◆ What is expected: Each line from the one containing "Given: Open the Cost metric dropdown arrow" to the end of the entries below is to be set down exactly; the pictures are not.

START Supplied material

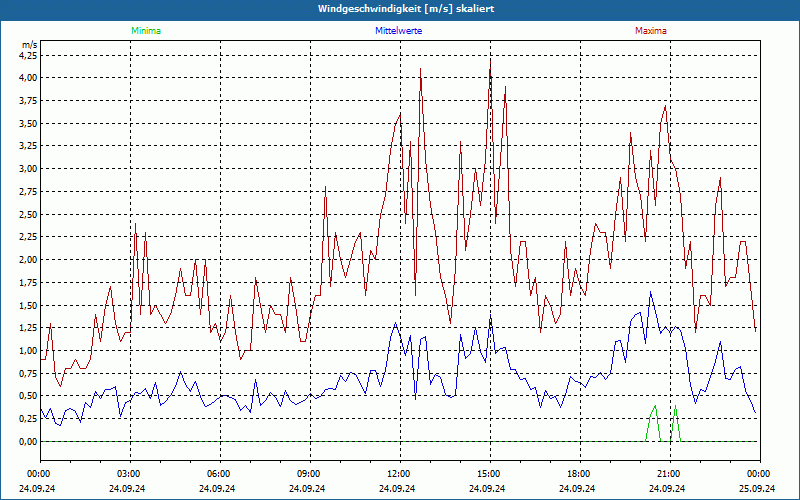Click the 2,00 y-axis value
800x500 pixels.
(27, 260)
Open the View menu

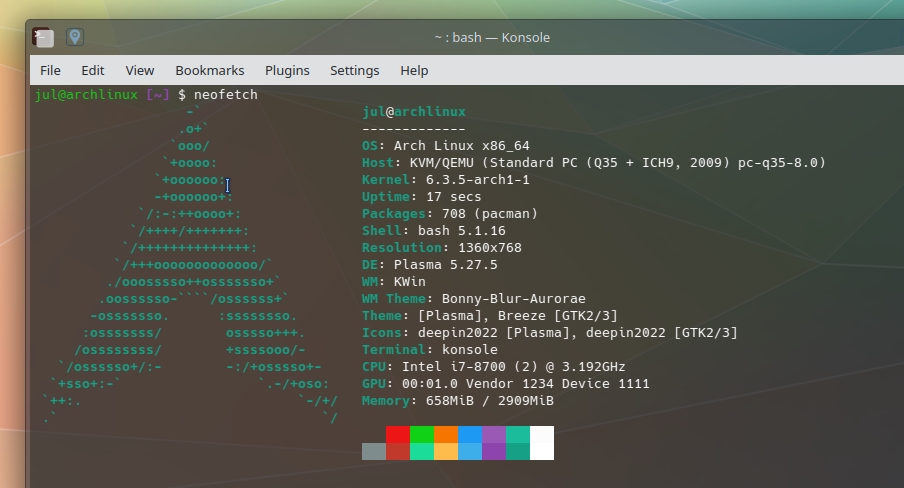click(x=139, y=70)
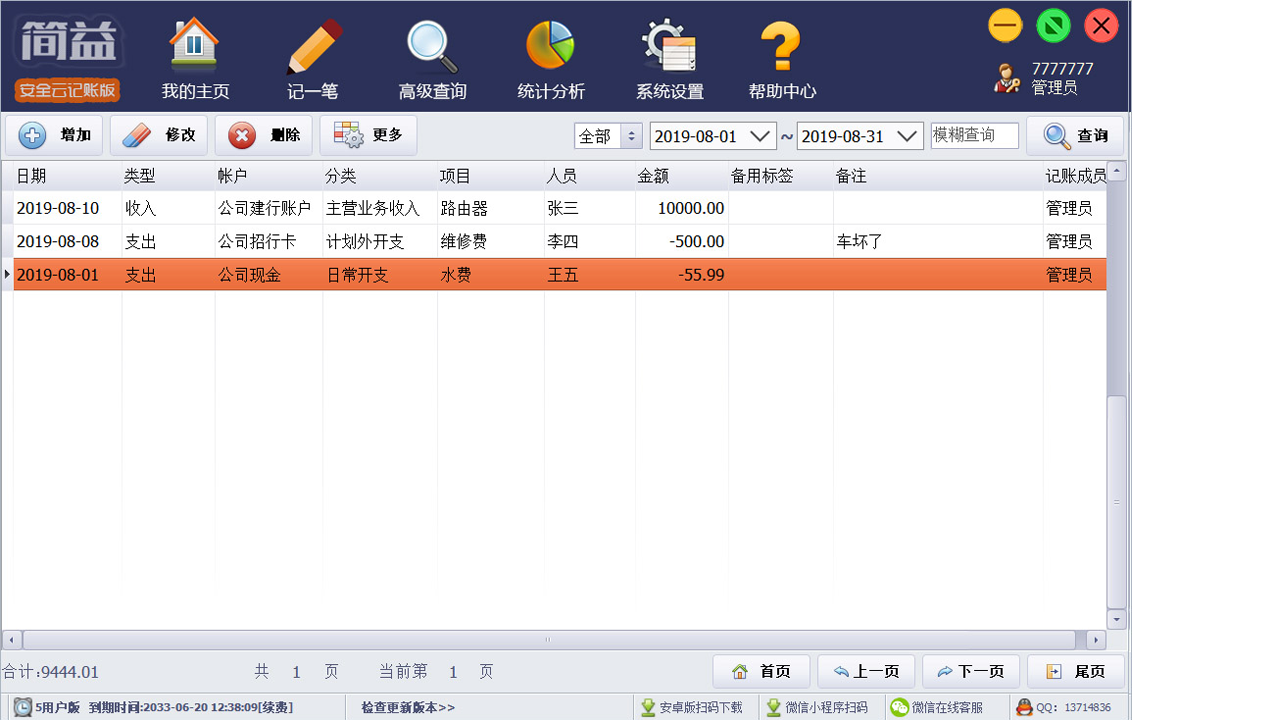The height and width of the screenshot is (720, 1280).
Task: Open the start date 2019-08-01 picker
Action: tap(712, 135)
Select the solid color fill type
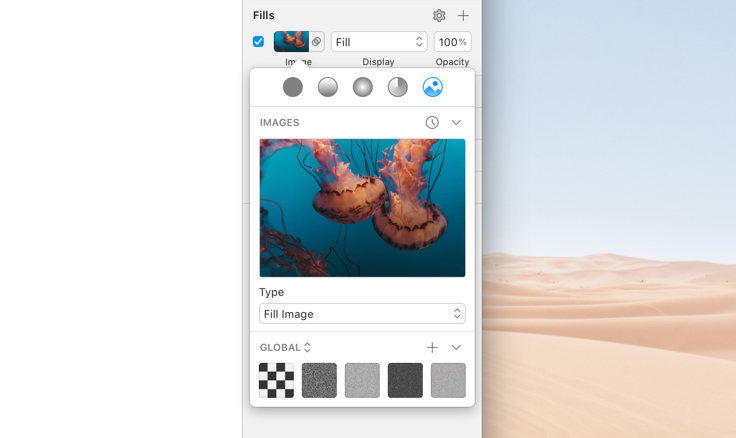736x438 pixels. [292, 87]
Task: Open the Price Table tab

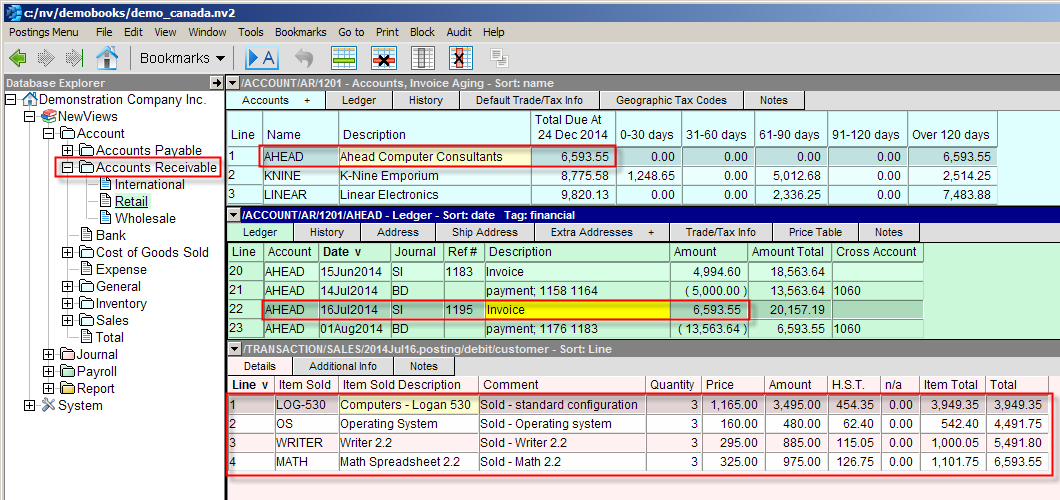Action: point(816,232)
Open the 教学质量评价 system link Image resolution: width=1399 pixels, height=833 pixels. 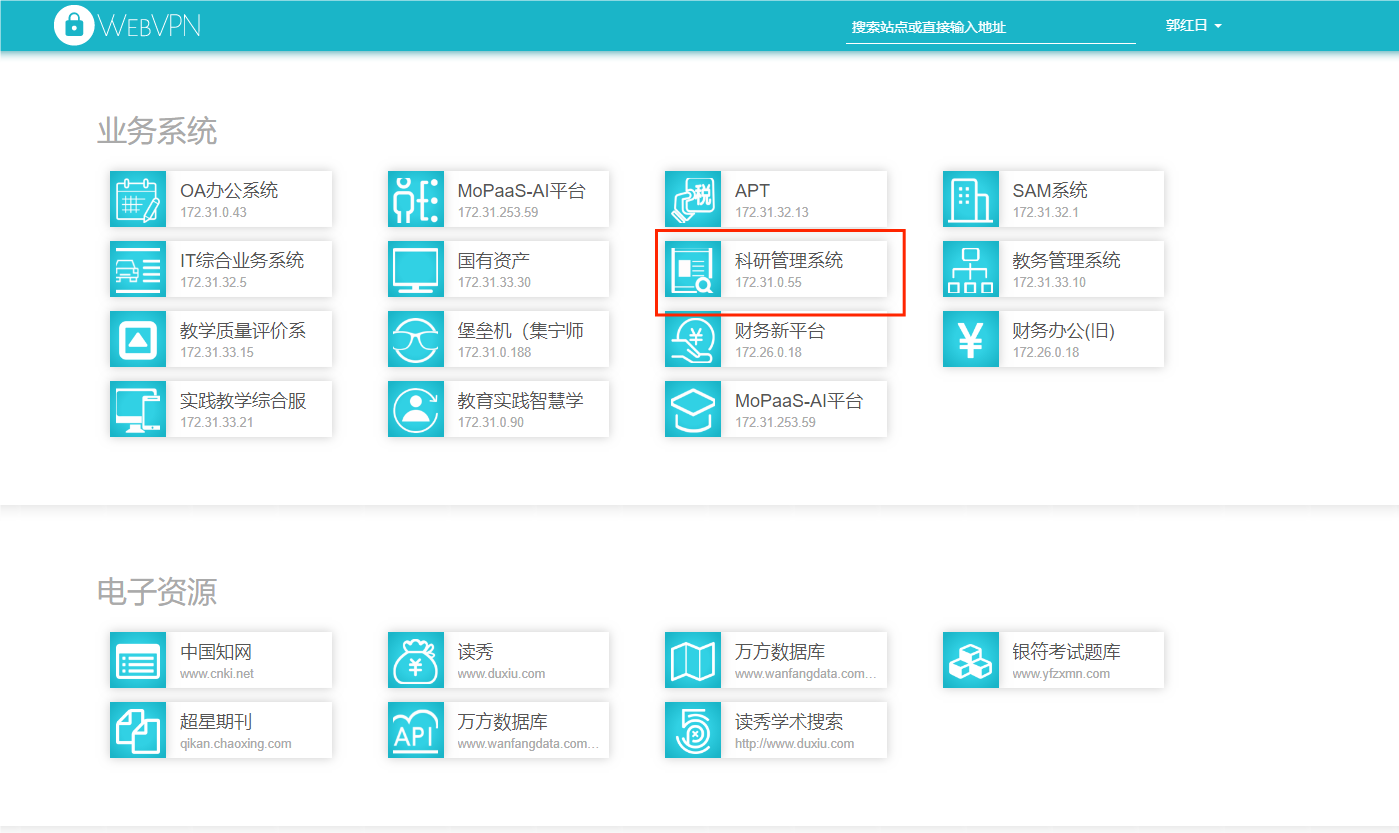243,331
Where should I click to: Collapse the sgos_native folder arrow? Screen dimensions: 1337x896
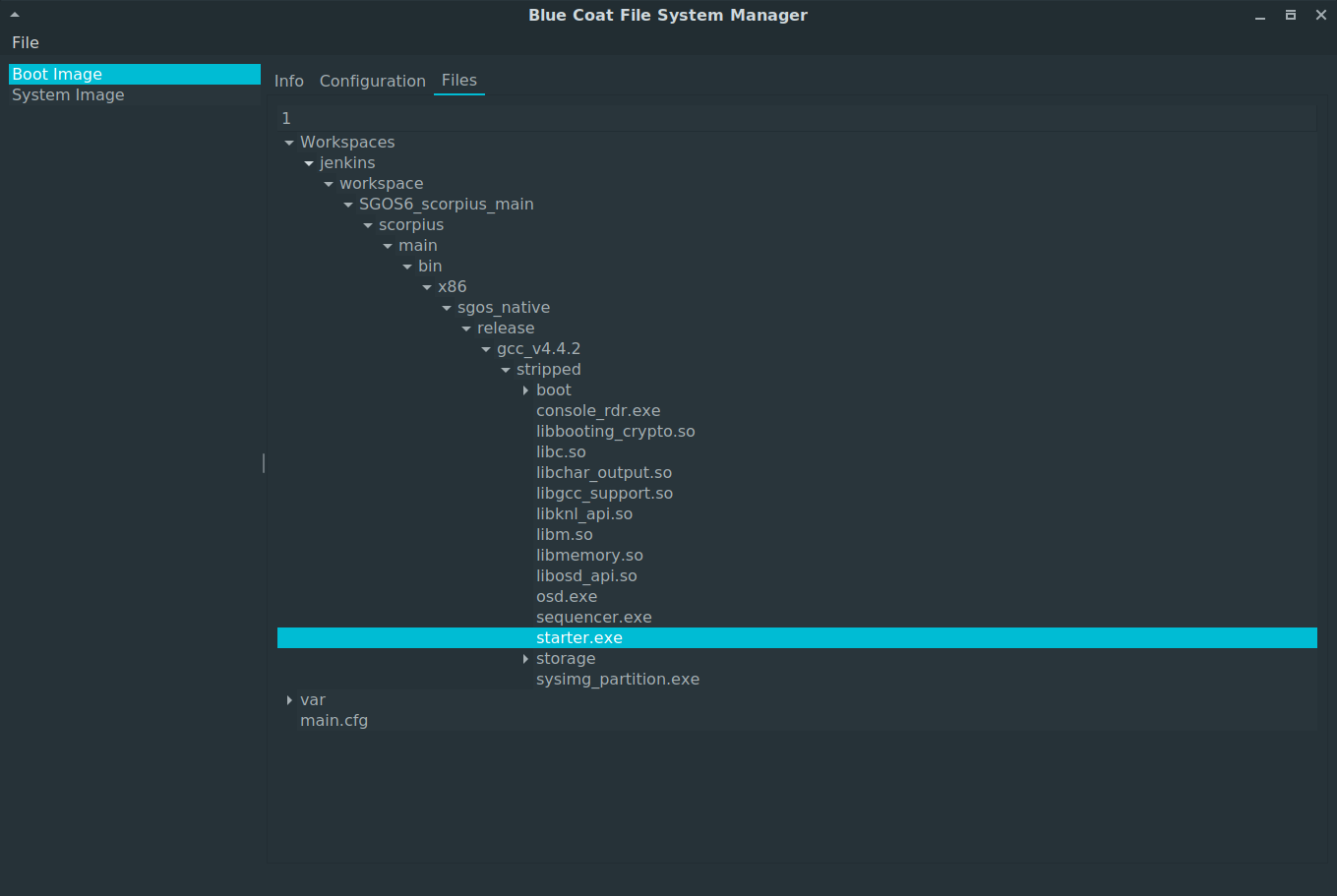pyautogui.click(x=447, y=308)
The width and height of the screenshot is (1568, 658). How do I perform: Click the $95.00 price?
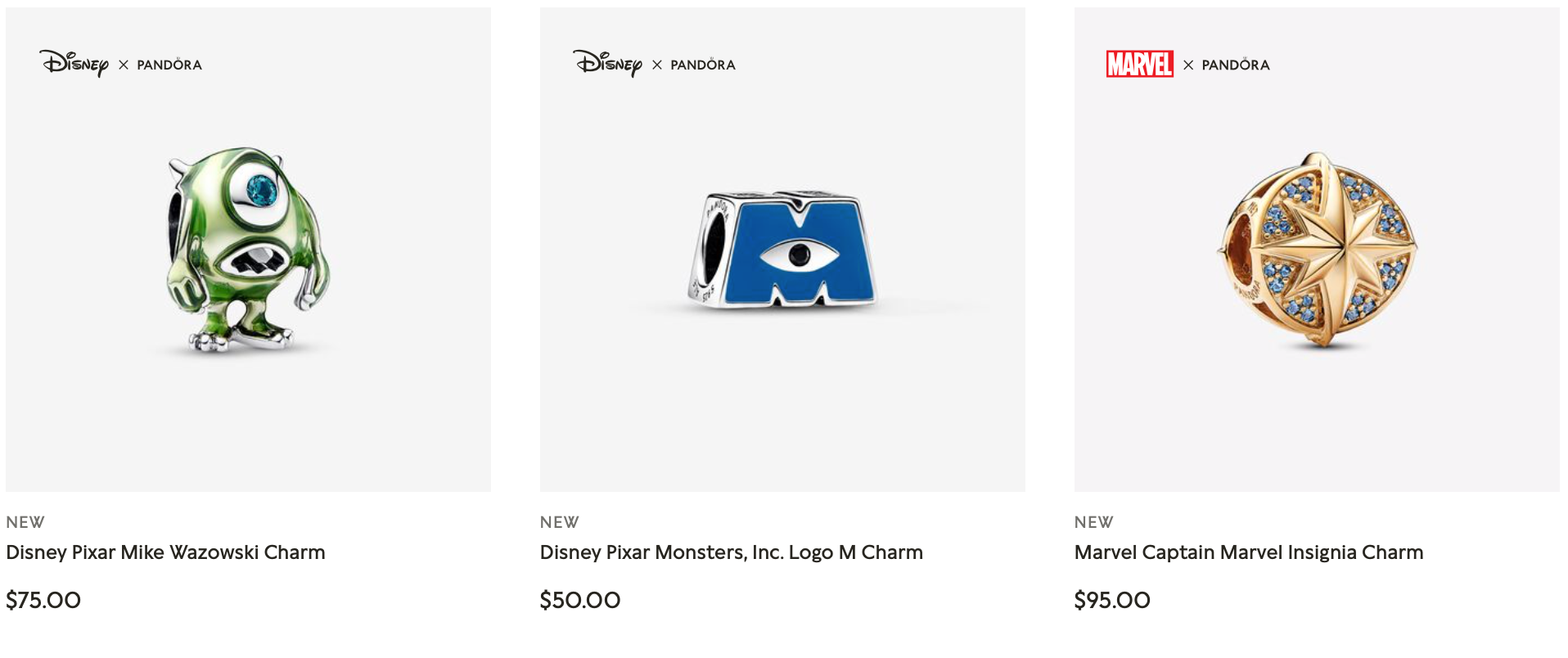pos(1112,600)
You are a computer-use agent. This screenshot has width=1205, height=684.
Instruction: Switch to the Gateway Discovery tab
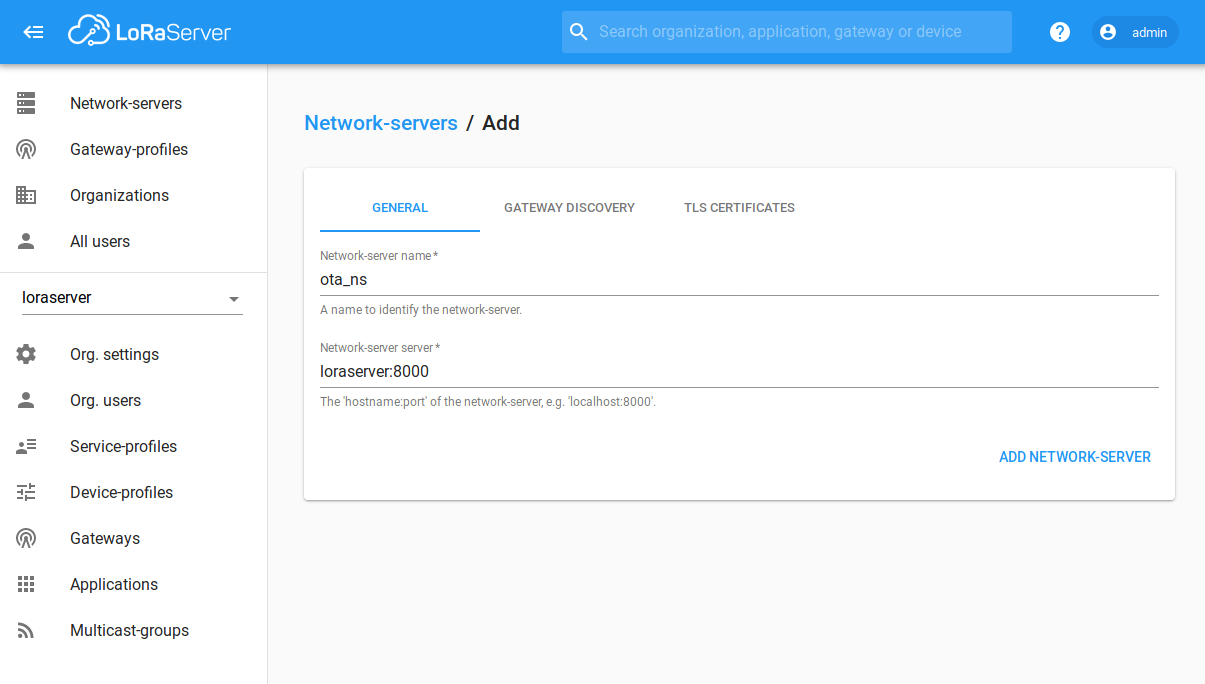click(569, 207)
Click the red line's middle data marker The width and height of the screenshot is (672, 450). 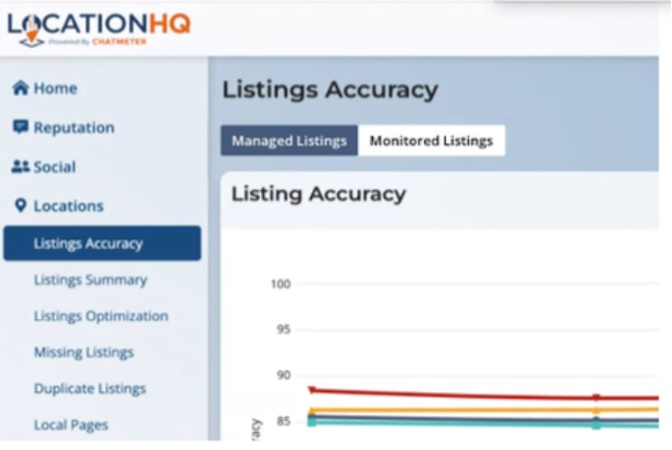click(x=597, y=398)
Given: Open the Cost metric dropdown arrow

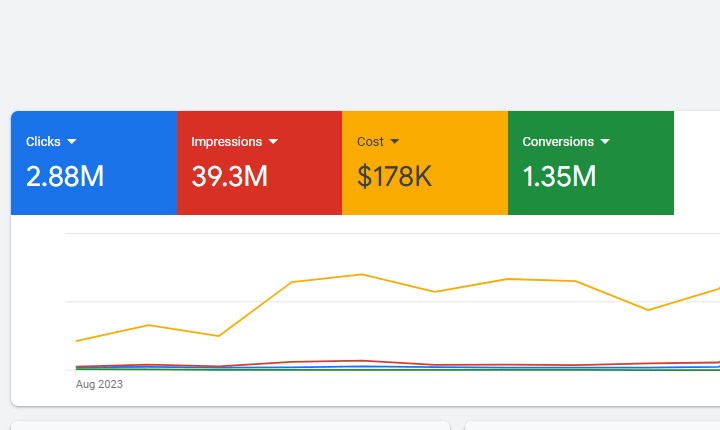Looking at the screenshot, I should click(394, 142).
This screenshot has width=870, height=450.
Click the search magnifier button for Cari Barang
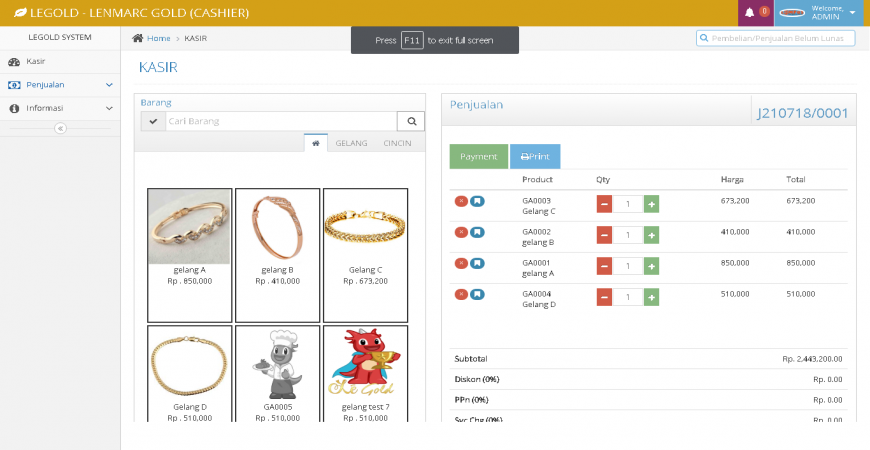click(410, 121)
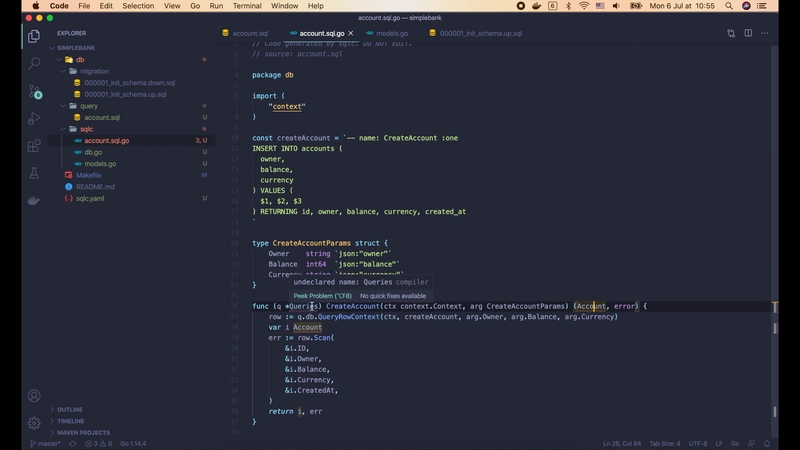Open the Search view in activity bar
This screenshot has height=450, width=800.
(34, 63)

END Supplied material

◆ Written solution:
Given: Open the Cost metric dropdown arrow

Looking at the screenshot, I should click(394, 142).
This screenshot has width=870, height=450.
Click the search magnifier button for Cari Barang
click(410, 121)
Open the Search view in activity bar
This screenshot has height=450, width=800.
(34, 63)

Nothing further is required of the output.